Хорошо было сбрить грязную щетину, вымыться в холодной воде, переодеться в чистое. Он вышел наверх, полной грудью вобрал бодрящий морской воздух. Хорошо было ходить по палубе, взад-вперед, взад-вперед, между катками шканцевых карронад и рядом рымболтов в палубных досках, слышать привычные корабельные звуки, баюкающие усталый мозг. Взад-вперед он ходил, взад-вперед, как ходил когда-то часами, на «Неустанном», на «Лидии», на «Сатерленде». Никто ему не мешал — вахтенные офицеры собрались у другого борта и невзначай постреливали газами на человека, который только что узнал о смерти жены, который бежал из французского плена и теперь ждет трибунала, на капитана, который первый после Ферриса в Альхесирасе сдал неприятелю британский линейный корабль. Взад-вперед ходил он, погружаясь в блаженную, отупляющую усталость, пока ноги не сделались совсем ватными. Тогда он ушел вниз, зная, что заснет. Однако спал он тревожно — ему снилась Мария, и он бежал от этого сна, зная, что ее тело разлагается под землей. Ему снились тюрьма и смерть, и, неотступно, за всеми ужасами, далекая, смеющаяся леди Барбара.

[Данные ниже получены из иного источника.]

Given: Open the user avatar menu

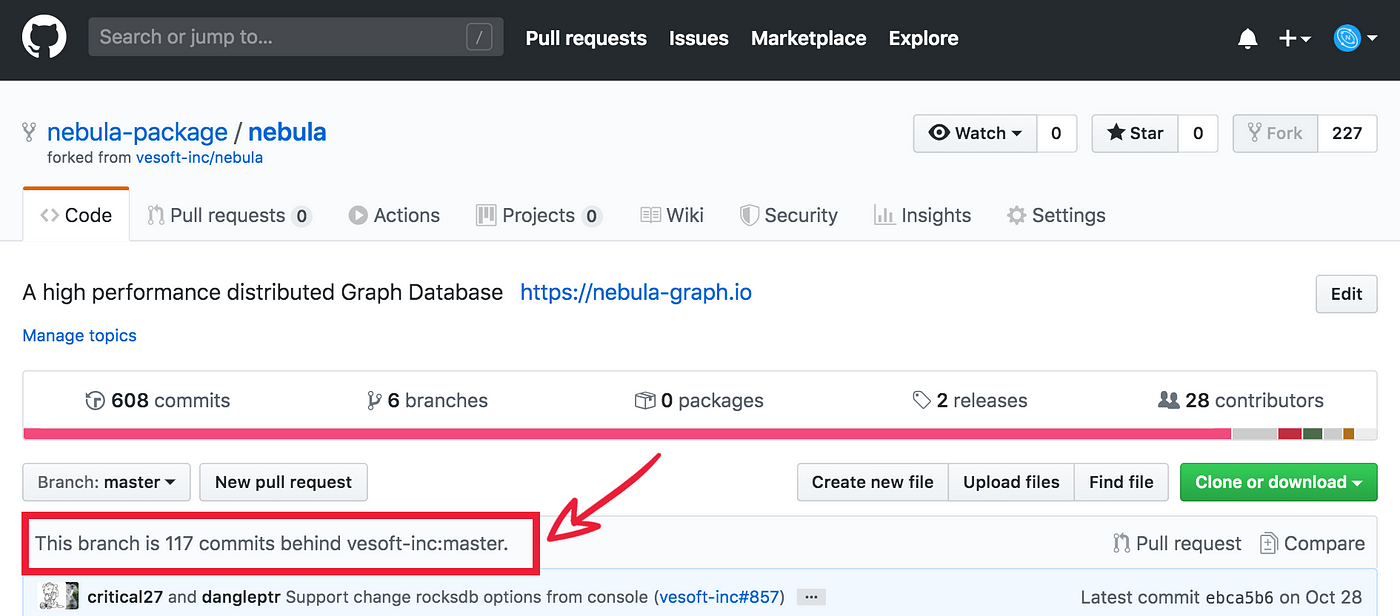Looking at the screenshot, I should tap(1355, 39).
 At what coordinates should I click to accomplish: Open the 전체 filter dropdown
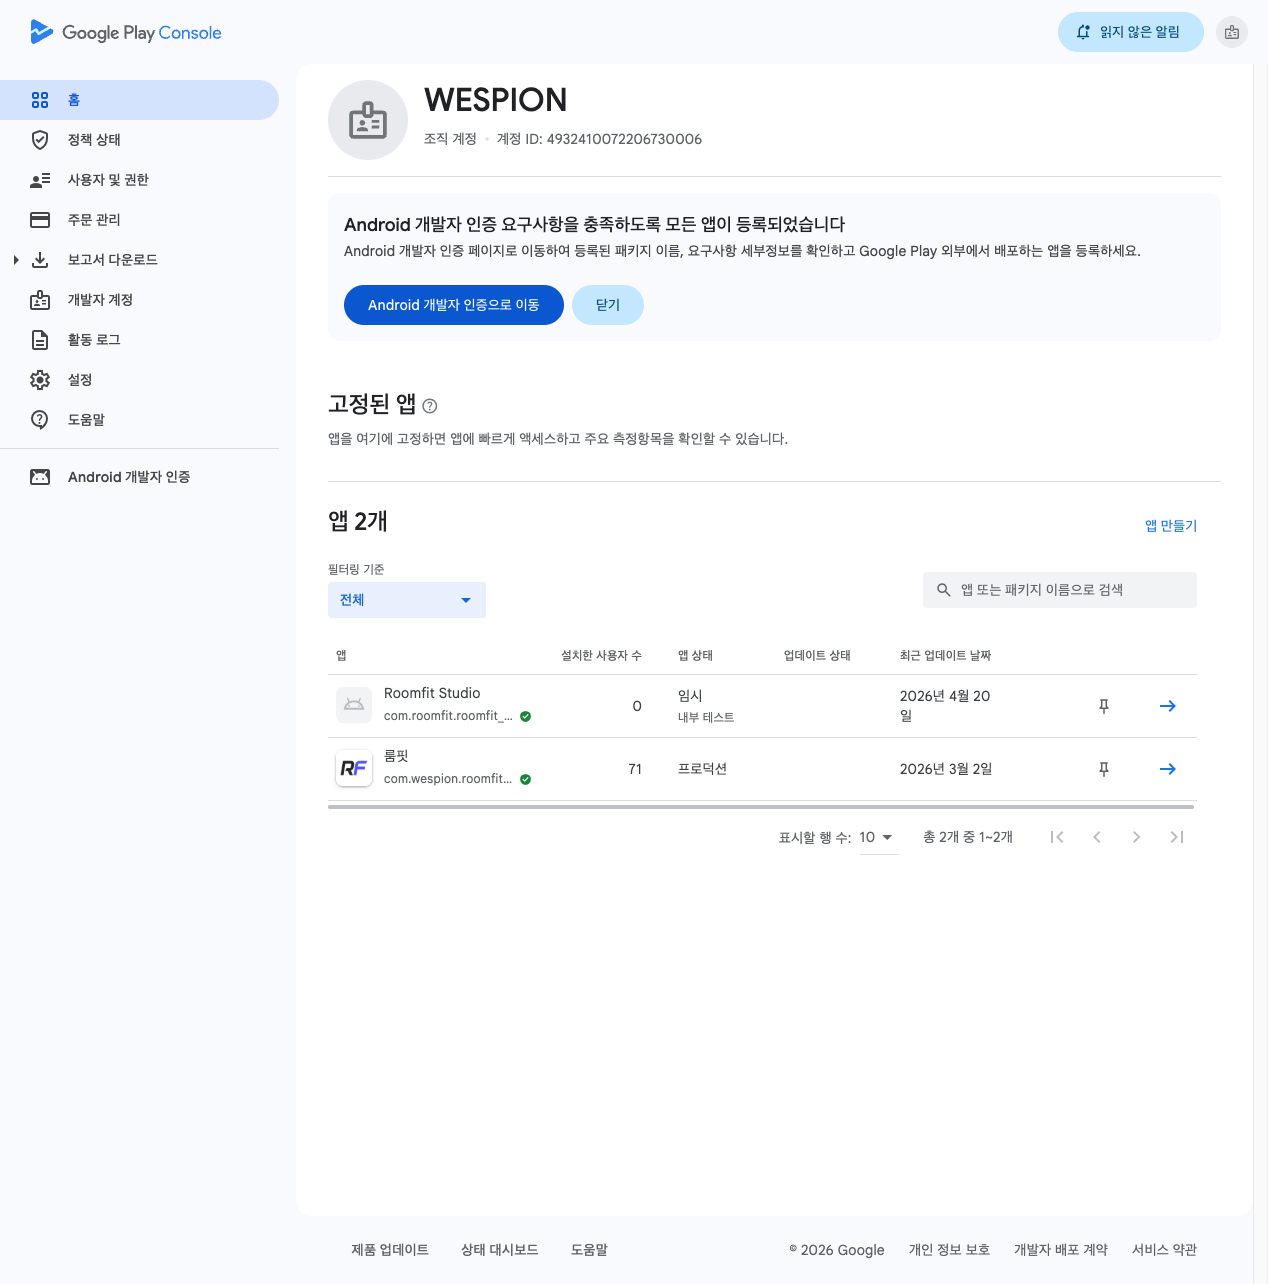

В некотором роде смерть жены выручила его, подарила предлог оставаться молчаливым и неприступным во все дни ожидания. Не нарушая законов вежливости, он мог ходить по свободному участку палубы под теплыми солнечными лучами. Гамбир прохаживался с капитаном флота или флаг-капитаном, уоррент-офицеры гуляли по двое, по трое, весело переговариваясь, но все избегали попадаться ему на пути, никто не обижался, что он сидит за обедом мрачнее тучи или держится особняком на адмиральских молитвенных собраниях.

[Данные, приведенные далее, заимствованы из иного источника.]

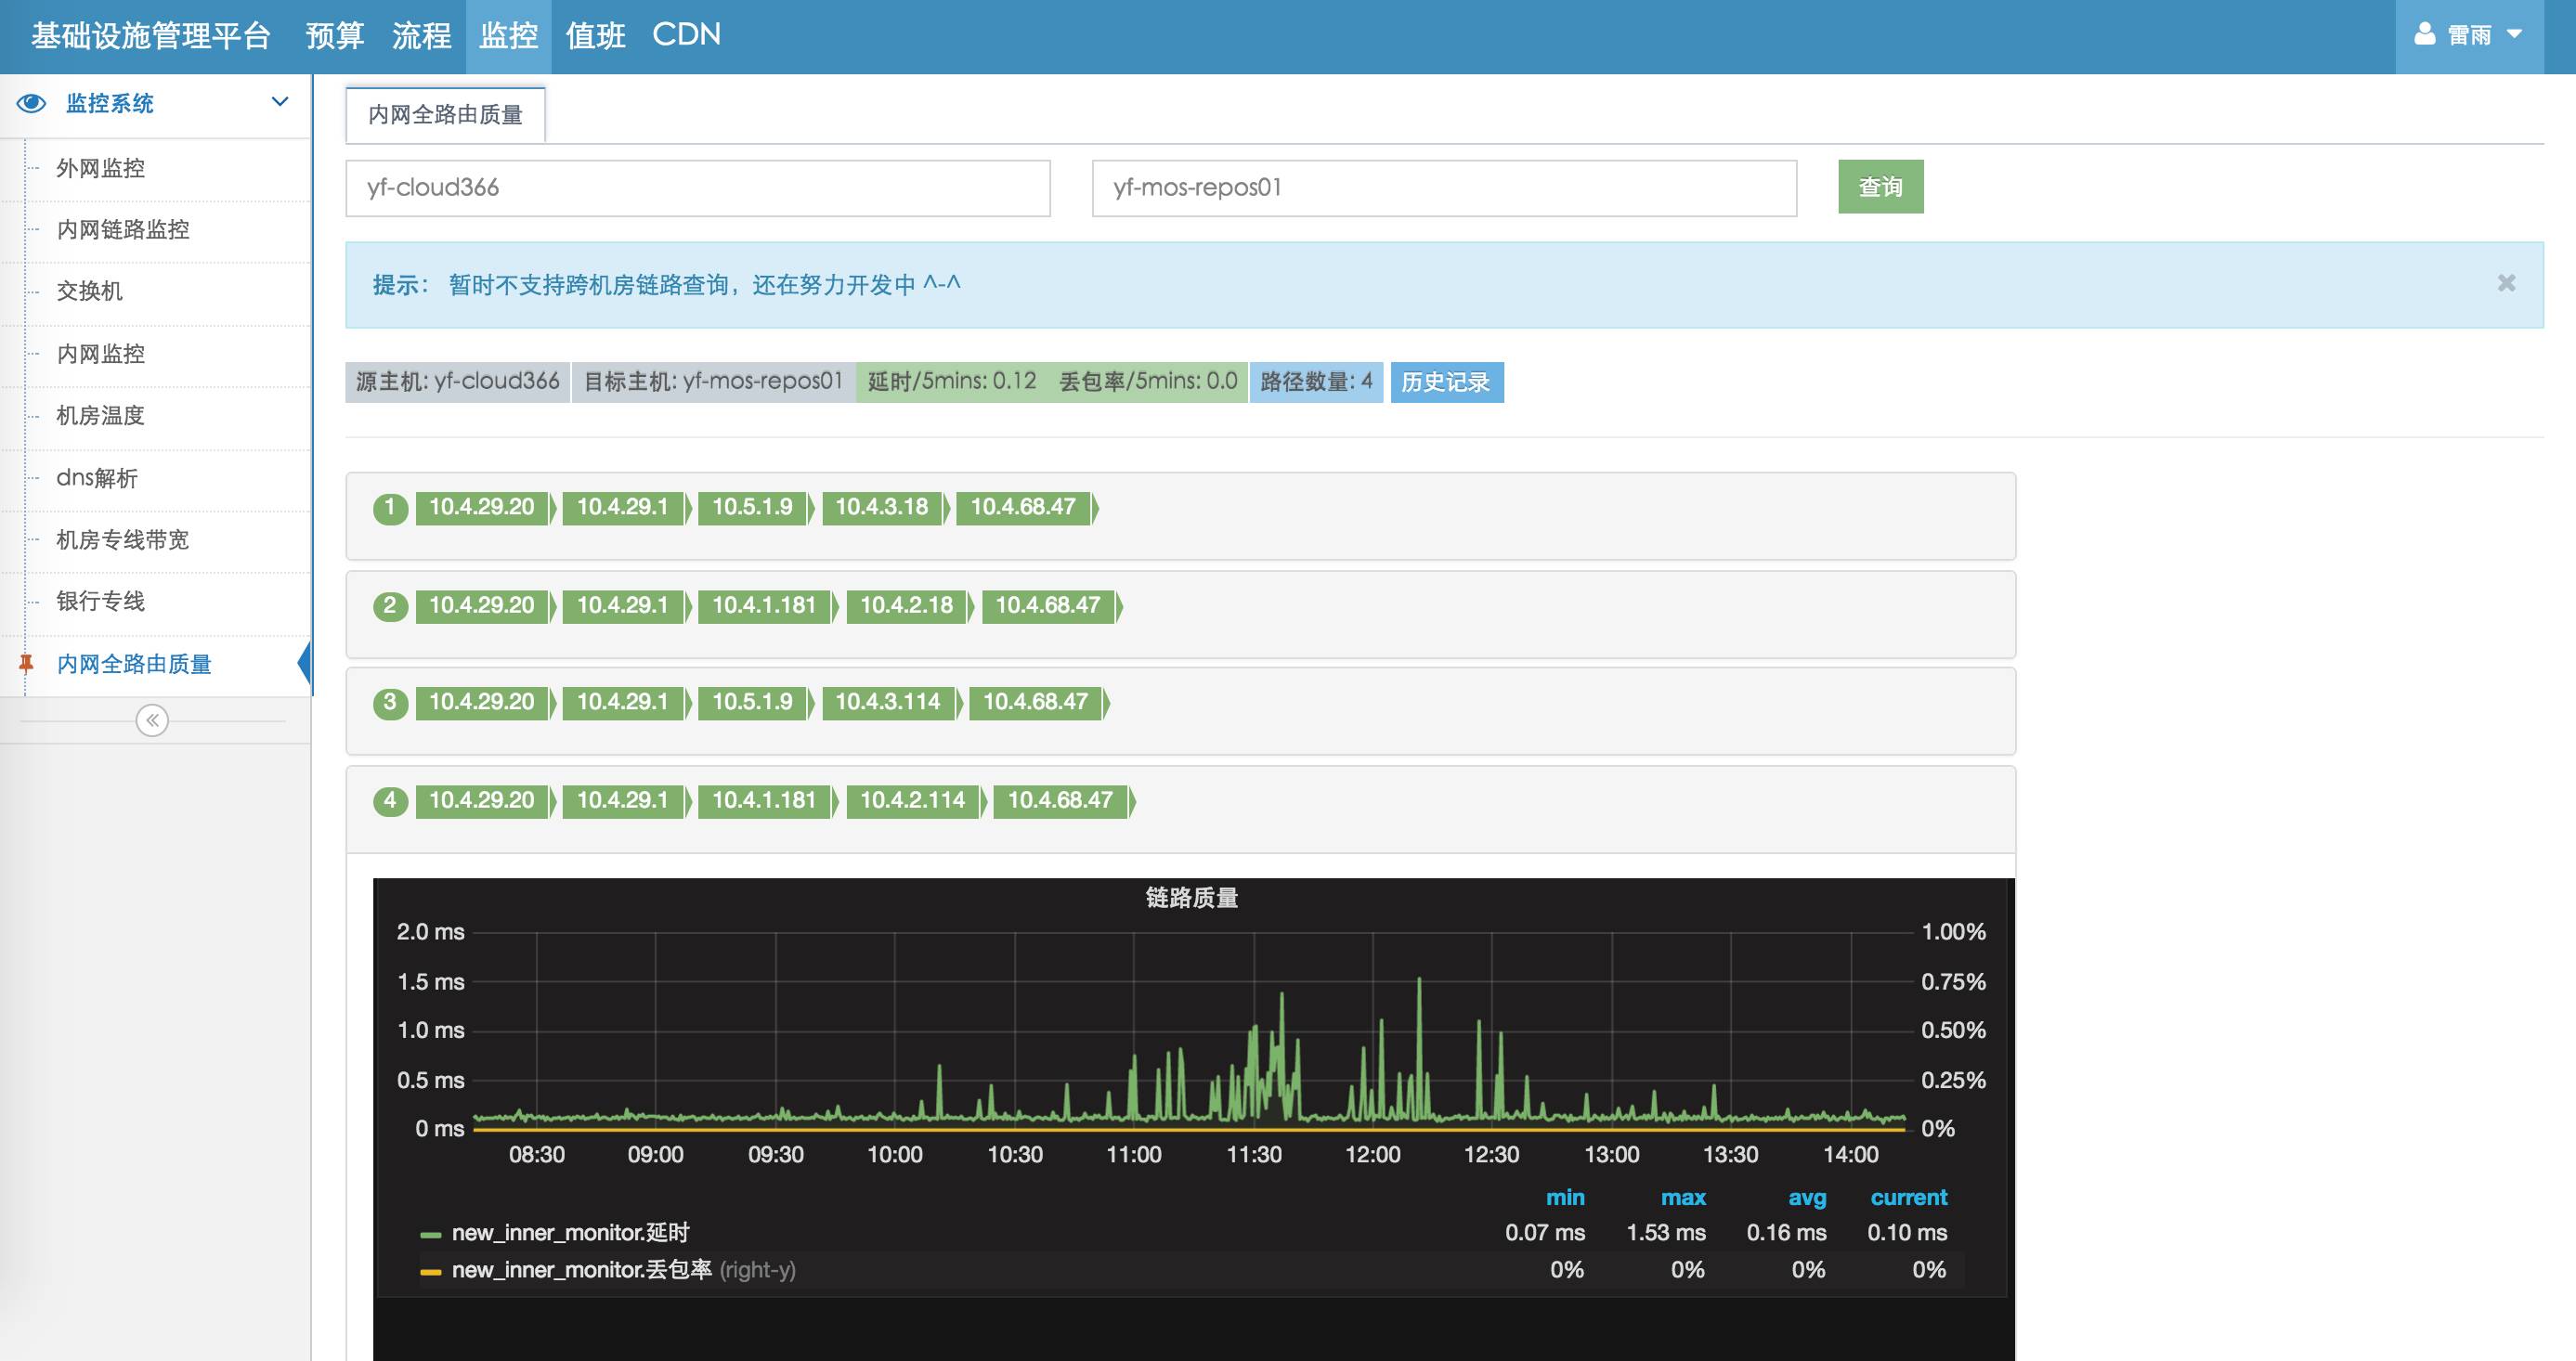The width and height of the screenshot is (2576, 1361).
Task: Toggle the new_inner_monitor.延时 legend series
Action: (570, 1233)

В противном случае ему пришлось бы окунуться в бурную светскую жизнь флагмана, говорить с офицерами, которые бы вежливо обходили молчанием предстоящий трибунал. Он не хотел вступать в бесконечные разговоры о парусах и тросах, героически делая вид, будто тяжесть сданного «Сатерленда» не давит на его плечи. Как ни добры были окружающие, он чувствовал себя изгоем. Пусть Календер открыто восторгается его подвигами, пусть Гамбир держится уважительно, пусть молодые лейтенанты глядят на него круглыми от восхищения глазами — однако ни один из них не спускал флага перед неприятелем. Не раз и не два, гуляя по палубе, Хорнблауэр желал, чтоб его убило ядром на шканцах «Сатерленда». Он не нужен ни одной живой душе — маленький сын в Англии, на попечении безвестной кормилицы, возможно, с годами будет стыдиться своего имени.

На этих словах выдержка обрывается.